Source passage ::

Fine-tuning of Large Language Models allows customizations of AI models for specific tasks and data. While Fine-tuning used to require a lot of compute, technologies like InstructLab, QLoRA and lama.cpp have made this process much more efficient. This post describes the evolution of Generative AI customization options with a focus on InstructLab, an innovative open-source project from IBM and Red Hat.
Below are slides of a thought leadership talk that describes InstructLab to a diverse group of people with different technical roles. The first half of the talk covers some background how AI has evolved. The second half focusses on InstructLab which is a framework to fine-tune models easily and efficiently without having to have a deep understanding of data science. Developers can start using InstructLab locally and can leverage cloud-based platforms with GPUs like IBM watsonx.ai for the Fine-tuning with more data and more iterations.
AI Evolution
AI has been around for quite some time, but recently made a huge step forward in the evolution with the introduction of Generative AI, Foundation Models and Transformers.
Classic programming and rule-based systems ran into limitations which could only be solved by machine learning. How would you develop code that differentiates Chihuahuas and muffins?

Stored data
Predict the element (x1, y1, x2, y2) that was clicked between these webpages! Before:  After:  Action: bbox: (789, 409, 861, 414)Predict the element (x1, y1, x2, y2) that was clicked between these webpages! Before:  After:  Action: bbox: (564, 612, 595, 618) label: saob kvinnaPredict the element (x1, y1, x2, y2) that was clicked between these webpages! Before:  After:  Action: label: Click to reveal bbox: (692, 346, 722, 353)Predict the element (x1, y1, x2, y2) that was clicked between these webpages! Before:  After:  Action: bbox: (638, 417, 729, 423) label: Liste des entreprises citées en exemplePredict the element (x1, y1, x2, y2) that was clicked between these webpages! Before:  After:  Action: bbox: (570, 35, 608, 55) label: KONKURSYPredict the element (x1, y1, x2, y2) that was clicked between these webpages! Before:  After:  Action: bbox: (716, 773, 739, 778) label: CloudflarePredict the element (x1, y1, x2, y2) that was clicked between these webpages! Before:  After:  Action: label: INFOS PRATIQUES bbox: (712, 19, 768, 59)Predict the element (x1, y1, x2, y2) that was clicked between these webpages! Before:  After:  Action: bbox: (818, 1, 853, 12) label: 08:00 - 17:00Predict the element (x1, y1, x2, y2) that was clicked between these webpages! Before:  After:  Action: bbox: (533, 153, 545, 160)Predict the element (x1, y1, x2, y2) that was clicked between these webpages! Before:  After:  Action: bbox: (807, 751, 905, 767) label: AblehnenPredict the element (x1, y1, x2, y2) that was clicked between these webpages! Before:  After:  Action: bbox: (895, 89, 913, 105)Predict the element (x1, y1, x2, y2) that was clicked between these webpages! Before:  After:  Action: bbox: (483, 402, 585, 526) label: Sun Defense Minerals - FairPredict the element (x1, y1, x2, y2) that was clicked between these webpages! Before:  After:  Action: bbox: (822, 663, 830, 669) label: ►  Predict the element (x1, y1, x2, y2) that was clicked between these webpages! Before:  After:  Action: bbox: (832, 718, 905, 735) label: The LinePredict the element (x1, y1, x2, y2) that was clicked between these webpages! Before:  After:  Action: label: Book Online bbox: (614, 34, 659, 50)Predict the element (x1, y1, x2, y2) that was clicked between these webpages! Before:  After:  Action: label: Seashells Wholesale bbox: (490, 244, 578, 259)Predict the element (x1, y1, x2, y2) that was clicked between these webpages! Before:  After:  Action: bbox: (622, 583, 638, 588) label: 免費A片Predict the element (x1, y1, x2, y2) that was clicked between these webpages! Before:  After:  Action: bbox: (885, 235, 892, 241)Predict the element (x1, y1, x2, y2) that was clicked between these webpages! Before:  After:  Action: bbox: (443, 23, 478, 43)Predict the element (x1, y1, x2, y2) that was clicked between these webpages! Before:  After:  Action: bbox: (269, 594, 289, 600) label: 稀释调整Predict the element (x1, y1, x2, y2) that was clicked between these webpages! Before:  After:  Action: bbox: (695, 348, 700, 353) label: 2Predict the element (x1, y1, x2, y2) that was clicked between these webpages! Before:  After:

Required action A :: Translate this sentence from the InstructLab post into Spanish: "Classic programming and rule-based systems ran into limitations which could only be solved by machine learning."
Required action B :: Return the stretch of the InstructLab post from "AI Evolution" to "Chihuahuas and muffins?", copied without changes.

Result A :: La programación clásica y los sistemas basados en reglas se toparon con limitaciones que solo podían resolverse mediante el aprendizaje automático.

Result B ::
AI Evolution
AI has been around for quite some time, but recently made a huge step forward in the evolution with the introduction of Generative AI, Foundation Models and Transformers.
Classic programming and rule-based systems ran into limitations which could only be solved by machine learning. How would you develop code that differentiates Chihuahuas and muffins?